§ Goal
Rewrite the material as a numbered list with blank lines dropped, starting at the line that contains "Viewport: 440px width, 440px height. Task: Select the 400" and ending at the line that contains "tap(887, 643)".

§ Records for this exercise
+ + + +
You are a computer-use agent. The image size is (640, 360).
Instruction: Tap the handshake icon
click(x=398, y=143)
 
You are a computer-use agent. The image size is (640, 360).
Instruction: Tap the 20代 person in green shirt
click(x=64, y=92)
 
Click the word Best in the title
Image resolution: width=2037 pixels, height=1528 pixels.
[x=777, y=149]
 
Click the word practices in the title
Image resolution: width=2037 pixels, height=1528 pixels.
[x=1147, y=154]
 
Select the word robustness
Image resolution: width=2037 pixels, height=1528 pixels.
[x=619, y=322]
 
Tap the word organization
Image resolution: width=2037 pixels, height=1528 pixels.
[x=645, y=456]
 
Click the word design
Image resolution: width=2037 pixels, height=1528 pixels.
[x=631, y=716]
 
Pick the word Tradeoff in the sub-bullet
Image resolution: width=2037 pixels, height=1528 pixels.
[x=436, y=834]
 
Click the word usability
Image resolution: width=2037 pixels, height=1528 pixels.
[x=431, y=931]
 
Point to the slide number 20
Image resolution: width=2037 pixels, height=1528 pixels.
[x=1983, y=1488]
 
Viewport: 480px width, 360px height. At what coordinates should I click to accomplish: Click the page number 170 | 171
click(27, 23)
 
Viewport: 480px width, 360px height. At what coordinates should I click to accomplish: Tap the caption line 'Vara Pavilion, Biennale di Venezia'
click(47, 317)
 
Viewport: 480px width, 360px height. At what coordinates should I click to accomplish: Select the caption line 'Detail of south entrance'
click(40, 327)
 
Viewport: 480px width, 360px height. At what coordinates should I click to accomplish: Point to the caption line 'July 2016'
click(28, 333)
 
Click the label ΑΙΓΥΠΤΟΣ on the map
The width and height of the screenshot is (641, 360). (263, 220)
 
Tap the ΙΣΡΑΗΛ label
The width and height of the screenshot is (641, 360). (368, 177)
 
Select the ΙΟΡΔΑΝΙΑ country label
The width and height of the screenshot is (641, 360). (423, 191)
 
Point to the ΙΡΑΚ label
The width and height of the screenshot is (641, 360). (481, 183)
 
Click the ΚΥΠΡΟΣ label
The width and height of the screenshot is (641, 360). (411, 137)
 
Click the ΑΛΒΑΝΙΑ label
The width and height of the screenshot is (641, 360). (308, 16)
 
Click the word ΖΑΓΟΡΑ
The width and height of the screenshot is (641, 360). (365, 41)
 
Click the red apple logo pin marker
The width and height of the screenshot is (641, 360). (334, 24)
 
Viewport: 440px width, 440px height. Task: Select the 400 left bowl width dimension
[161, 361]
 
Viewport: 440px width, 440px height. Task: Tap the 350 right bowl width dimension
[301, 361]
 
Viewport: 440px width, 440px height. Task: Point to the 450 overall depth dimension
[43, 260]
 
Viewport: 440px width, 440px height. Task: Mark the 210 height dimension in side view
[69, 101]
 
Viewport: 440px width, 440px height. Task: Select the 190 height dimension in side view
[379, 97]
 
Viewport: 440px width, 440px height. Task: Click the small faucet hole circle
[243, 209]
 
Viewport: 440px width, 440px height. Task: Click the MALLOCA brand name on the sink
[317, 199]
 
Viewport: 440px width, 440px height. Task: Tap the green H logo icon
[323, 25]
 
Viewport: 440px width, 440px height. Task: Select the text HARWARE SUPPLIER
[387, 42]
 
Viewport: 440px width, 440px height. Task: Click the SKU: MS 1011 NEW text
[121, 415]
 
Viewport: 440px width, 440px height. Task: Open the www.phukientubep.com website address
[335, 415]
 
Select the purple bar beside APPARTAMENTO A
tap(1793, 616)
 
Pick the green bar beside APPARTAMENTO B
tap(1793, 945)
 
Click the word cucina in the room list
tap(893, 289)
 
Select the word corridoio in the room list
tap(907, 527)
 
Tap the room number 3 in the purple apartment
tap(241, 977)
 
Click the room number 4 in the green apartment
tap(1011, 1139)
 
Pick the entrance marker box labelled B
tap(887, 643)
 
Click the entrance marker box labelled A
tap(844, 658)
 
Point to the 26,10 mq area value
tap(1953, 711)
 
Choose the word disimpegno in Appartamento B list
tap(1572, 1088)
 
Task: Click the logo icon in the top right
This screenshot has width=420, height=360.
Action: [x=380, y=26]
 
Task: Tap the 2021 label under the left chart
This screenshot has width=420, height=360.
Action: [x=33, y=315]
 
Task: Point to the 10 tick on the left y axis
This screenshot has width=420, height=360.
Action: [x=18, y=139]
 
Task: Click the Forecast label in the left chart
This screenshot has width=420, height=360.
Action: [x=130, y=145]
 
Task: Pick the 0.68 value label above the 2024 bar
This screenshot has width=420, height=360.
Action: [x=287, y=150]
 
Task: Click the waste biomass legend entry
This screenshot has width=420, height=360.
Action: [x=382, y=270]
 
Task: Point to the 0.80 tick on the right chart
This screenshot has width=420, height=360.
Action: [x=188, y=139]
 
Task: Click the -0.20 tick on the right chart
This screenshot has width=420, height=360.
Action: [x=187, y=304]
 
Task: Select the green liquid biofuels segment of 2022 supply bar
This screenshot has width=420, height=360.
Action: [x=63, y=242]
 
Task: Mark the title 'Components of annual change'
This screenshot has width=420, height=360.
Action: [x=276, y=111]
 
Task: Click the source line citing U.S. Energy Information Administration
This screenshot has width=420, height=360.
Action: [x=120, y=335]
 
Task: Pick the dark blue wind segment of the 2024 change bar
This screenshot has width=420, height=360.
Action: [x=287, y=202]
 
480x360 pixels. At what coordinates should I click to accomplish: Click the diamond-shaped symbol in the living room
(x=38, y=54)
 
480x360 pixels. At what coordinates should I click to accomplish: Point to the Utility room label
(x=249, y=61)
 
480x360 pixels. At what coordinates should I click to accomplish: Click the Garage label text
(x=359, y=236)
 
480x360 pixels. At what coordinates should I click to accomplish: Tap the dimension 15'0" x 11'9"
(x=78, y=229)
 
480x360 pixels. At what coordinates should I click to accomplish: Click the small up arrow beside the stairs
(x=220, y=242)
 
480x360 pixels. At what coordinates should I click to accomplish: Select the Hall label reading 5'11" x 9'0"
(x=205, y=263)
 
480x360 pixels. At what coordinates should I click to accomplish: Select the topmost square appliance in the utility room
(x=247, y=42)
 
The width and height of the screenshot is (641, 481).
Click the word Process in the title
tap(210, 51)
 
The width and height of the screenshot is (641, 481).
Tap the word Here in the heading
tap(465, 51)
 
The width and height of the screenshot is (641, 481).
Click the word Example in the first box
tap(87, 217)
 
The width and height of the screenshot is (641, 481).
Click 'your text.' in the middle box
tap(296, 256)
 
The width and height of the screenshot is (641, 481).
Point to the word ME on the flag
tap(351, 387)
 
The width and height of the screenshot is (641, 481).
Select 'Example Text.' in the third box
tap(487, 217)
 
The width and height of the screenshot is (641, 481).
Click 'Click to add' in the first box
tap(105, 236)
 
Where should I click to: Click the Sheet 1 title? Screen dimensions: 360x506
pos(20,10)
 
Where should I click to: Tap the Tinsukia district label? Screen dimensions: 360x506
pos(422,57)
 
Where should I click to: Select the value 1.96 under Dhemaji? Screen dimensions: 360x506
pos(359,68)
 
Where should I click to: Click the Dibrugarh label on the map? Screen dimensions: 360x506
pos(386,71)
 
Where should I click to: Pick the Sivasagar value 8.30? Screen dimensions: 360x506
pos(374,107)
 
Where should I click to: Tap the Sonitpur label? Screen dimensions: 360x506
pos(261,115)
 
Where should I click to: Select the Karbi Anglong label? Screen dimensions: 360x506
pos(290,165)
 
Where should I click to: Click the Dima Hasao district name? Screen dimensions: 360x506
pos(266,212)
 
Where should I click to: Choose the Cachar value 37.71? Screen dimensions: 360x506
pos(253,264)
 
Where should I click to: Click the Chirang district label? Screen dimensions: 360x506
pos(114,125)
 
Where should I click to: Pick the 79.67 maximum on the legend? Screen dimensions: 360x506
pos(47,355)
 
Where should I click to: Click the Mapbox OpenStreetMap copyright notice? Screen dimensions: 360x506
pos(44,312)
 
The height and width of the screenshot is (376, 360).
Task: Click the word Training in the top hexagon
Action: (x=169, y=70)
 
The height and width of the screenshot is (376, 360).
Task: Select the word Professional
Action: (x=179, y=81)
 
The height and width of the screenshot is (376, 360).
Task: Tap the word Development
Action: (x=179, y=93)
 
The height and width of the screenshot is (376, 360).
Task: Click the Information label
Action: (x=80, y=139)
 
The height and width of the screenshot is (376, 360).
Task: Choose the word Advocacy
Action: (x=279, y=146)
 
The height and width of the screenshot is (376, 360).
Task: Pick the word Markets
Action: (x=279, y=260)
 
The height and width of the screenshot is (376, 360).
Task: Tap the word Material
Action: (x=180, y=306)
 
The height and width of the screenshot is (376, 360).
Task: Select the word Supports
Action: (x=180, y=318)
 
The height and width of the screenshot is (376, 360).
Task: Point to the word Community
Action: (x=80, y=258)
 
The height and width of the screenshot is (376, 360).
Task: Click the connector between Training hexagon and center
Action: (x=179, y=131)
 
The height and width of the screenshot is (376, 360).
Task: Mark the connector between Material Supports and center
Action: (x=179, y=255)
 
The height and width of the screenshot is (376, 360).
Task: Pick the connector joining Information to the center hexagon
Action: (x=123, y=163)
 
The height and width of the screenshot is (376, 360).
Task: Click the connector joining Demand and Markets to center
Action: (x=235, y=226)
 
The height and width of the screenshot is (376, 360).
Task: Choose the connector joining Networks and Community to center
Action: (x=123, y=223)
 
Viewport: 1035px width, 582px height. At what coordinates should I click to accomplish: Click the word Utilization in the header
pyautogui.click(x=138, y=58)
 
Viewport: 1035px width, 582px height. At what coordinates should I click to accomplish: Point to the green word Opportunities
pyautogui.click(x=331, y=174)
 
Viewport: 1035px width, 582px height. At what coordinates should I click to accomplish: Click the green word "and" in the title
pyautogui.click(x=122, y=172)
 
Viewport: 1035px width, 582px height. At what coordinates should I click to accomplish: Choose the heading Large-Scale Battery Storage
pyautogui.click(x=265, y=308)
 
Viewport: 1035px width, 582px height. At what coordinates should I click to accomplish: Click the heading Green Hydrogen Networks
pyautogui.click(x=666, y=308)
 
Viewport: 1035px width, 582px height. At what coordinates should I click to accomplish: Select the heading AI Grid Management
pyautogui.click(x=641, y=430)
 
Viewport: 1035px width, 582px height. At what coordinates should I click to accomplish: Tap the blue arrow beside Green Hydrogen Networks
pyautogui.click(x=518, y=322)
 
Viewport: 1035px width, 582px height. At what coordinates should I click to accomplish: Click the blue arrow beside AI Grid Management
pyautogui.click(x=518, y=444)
+ + + +
§ Correct answer
1. Viewport: 440px width, 440px height. Task: Select the 400 left bowl width dimension
2. [161, 361]
3. Viewport: 440px width, 440px height. Task: Tap the 350 right bowl width dimension
4. [301, 361]
5. Viewport: 440px width, 440px height. Task: Point to the 450 overall depth dimension
6. [43, 260]
7. Viewport: 440px width, 440px height. Task: Mark the 210 height dimension in side view
8. [69, 101]
9. Viewport: 440px width, 440px height. Task: Select the 190 height dimension in side view
10. [379, 97]
11. Viewport: 440px width, 440px height. Task: Click the small faucet hole circle
12. [243, 209]
13. Viewport: 440px width, 440px height. Task: Click the MALLOCA brand name on the sink
14. [317, 199]
15. Viewport: 440px width, 440px height. Task: Tap the green H logo icon
16. [323, 25]
17. Viewport: 440px width, 440px height. Task: Select the text HARWARE SUPPLIER
18. [387, 42]
19. Viewport: 440px width, 440px height. Task: Click the SKU: MS 1011 NEW text
20. [121, 415]
21. Viewport: 440px width, 440px height. Task: Open the www.phukientubep.com website address
22. [335, 415]
23. Select the purple bar beside APPARTAMENTO A
24. tap(1793, 616)
25. Pick the green bar beside APPARTAMENTO B
26. tap(1793, 945)
27. Click the word cucina in the room list
28. tap(893, 289)
29. Select the word corridoio in the room list
30. tap(907, 527)
31. Tap the room number 3 in the purple apartment
32. tap(241, 977)
33. Click the room number 4 in the green apartment
34. tap(1011, 1139)
35. Pick the entrance marker box labelled B
36. tap(887, 643)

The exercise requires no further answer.